Il y a un mois, Vozinha est passé par ce même aéroport et personne n’a tourné la tête. Un gardien de 40 ans de la deuxième division portugaise, en route vers sa première Coupe du monde. Un bagage cabine et des rêves à revendre.

Hier, il est revenu et tout un pays l’attendait.
Vient maintenant la partie la plus étrange de la gloire : le retour à la vie ordinaire. Il faudra l’imaginer la semaine prochaine, en train d’acheter du pain à Mindelo, avec toute la file qui lui demande des photos. Marchant dans des rues où personne ne le saluait autrefois, désormais incapable de faire dix mètres sans recevoir une accolade. Les enfants qui criaient autrefois les noms des stars européennes crieront le sien, ce surnom qui sent la maison : granny.

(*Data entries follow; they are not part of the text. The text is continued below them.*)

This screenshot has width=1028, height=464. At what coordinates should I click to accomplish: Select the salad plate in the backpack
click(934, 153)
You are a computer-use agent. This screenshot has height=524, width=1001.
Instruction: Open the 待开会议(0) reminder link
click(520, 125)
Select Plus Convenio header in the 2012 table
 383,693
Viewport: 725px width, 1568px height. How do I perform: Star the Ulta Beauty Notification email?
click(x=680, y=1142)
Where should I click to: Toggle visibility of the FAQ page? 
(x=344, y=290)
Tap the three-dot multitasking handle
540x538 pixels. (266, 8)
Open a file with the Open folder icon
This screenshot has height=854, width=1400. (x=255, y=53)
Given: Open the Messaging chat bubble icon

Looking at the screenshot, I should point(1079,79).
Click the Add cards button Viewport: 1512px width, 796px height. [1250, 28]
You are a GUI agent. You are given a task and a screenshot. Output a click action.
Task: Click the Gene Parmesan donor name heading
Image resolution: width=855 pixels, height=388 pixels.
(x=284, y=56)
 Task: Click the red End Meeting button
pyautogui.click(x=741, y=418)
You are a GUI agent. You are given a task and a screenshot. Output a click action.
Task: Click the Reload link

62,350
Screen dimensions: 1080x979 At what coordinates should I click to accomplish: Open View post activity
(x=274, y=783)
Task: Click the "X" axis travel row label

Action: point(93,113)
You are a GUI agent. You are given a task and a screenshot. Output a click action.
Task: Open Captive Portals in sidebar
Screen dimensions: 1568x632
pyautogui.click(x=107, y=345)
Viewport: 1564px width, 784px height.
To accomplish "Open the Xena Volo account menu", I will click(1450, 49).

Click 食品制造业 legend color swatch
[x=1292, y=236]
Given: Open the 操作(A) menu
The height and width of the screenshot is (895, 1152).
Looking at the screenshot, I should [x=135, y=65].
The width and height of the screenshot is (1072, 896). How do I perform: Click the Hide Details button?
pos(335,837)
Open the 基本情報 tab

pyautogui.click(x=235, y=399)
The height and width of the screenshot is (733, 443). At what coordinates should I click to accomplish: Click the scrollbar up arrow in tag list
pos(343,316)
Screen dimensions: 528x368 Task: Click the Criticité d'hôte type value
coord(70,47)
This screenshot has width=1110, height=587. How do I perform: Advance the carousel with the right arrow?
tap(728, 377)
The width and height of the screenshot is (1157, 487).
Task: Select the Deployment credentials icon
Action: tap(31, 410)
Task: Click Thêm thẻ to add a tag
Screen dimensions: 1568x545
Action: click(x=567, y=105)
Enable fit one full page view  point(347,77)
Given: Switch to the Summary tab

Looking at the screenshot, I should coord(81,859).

Il retournera aussi dans son modeste club, aux entraînements sans caméras, à arrêter des tirs que personne ne verra. Et là l’épreuve finale l’attendra : les gants sont les mêmes, le but a la même taille. Ce qui a changé, c’est tout le reste.
Mais quelque chose nous dit que la célébrité ne lui montera pas à la tête. L’homme qui a toujours écrit sur son Instagram, « n’oublie jamais qui tu es ni d’où tu viens », n’a pas besoin qu’on le lui rappelle. Il a été anonyme pendant quarante ans : il connaît par cœur le chemin du retour vers la simplicité.
Il est parti sur cette piste comme un homme inconnu. Il est revenu comme le visage d’un pays.
Et la plus belle chose : Vozinha est toujours exactement le même.